# Selected text
━━━━━━━━
The efficacy of digital contact tracing against coronavirus disease 2019 (COVID-19) epidemic is debated: Smartphone penetration is limited in many countries, with low coverage among the elderly, the most vulnerable to COVID-19.
Quantifying the impact of digital contact tracing is essential to envision this strategy within a wider response plan against the COVID-19 epidemic.
We modeled this intervention together with household isolation assuming a 50% detection of clinical cases. In a scenario of high transmissibility (R = 2.6), we found that household isolation by itself would produce a reduction in peak incidence of 27%, while the inclusion of digital contact tracing could increase this effect by 30% for a reasonably achievable app adoption (~20% of the population) and by 144% for a large-scale app adoption (~60%). At a moderate transmissibility level (R = 1.7), the app would substantially damp transmission (36 to 89% peak incidence reduction for increasing app adoption), bringing the epidemic to manageable levels if adopted by 32% of the population or more.
The app-based tracing and household isolation have different effects across settings, the first intervention efficiently preventing transmissions at work that are not well targeted by the second.
Moreover, app-based contact tracing also yields a protection for the elderly despite the lower penetration of smartphones in this age category.
These results may inform the inclusion of digital contact tracing within a COVID-19 response plan.
━━━━━━━━
# Given information

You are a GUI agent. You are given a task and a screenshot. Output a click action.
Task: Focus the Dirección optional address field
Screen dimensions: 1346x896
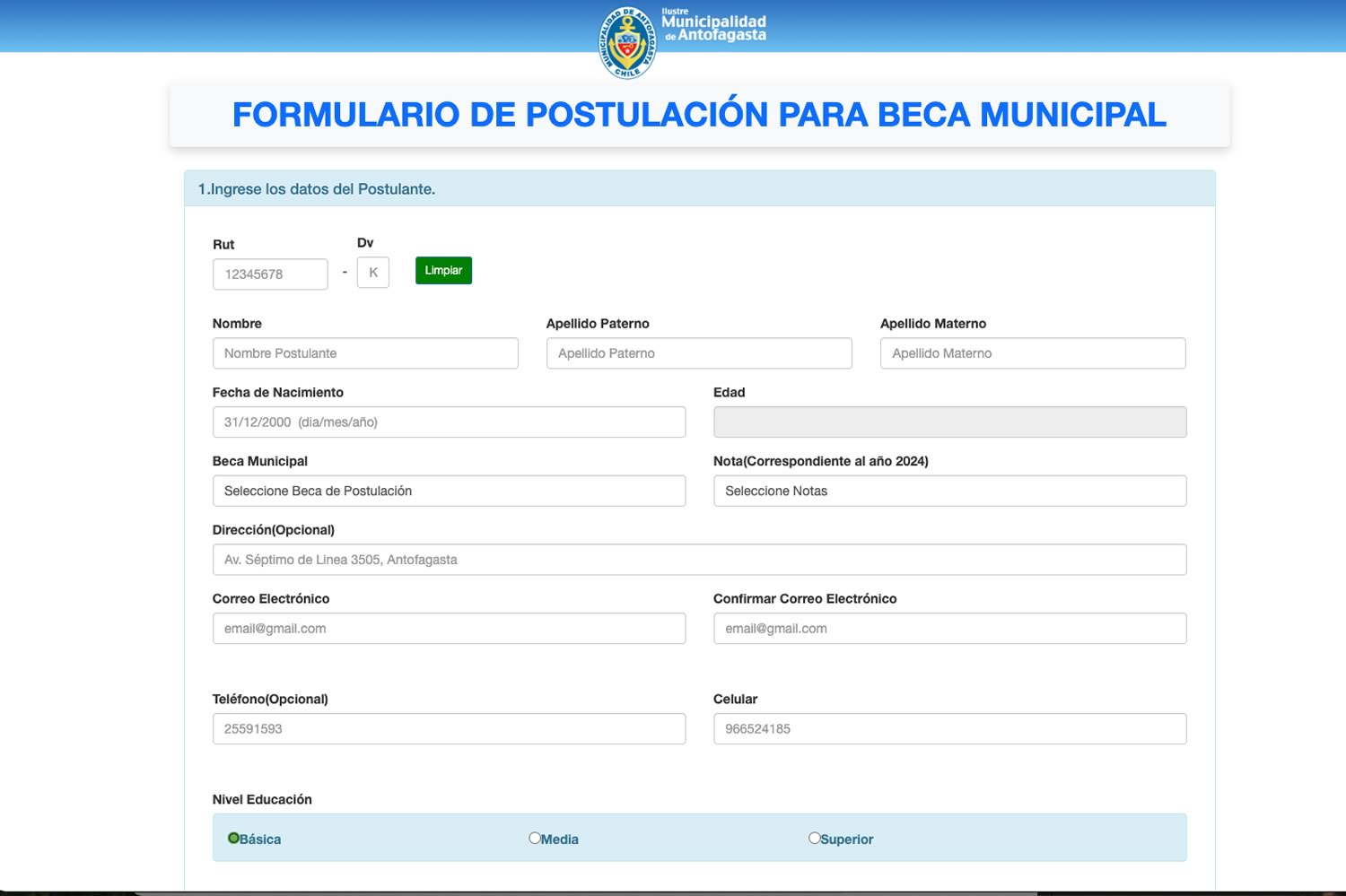[x=699, y=560]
━━━━━━━━
# Exercise 1
Answer these questions about the text on digital contact tracing, one answer per line, marked (a), (b) and (c).
(a) What detection rate of clinical cases was assumed in the modeling?
(b) At R = 2.6, by how much would household isolation by itself reduce peak incidence?
(c) In which setting does app-based tracing efficiently prevent transmissions that household isolation does not target well?
# Exercise 2
Revise the text on digital contact tracing from "The efficacy of" up to and including "vulnerable to COVID-19.", replacing "debated" with "disputed".

# Solution 1
(a) 50%
(b) 27%
(c) At work

# Solution 2
The efficacy of digital contact tracing against coronavirus disease 2019 (COVID-19) epidemic is disputed: Smartphone penetration is limited in many countries, with low coverage among the elderly, the most vulnerable to COVID-19.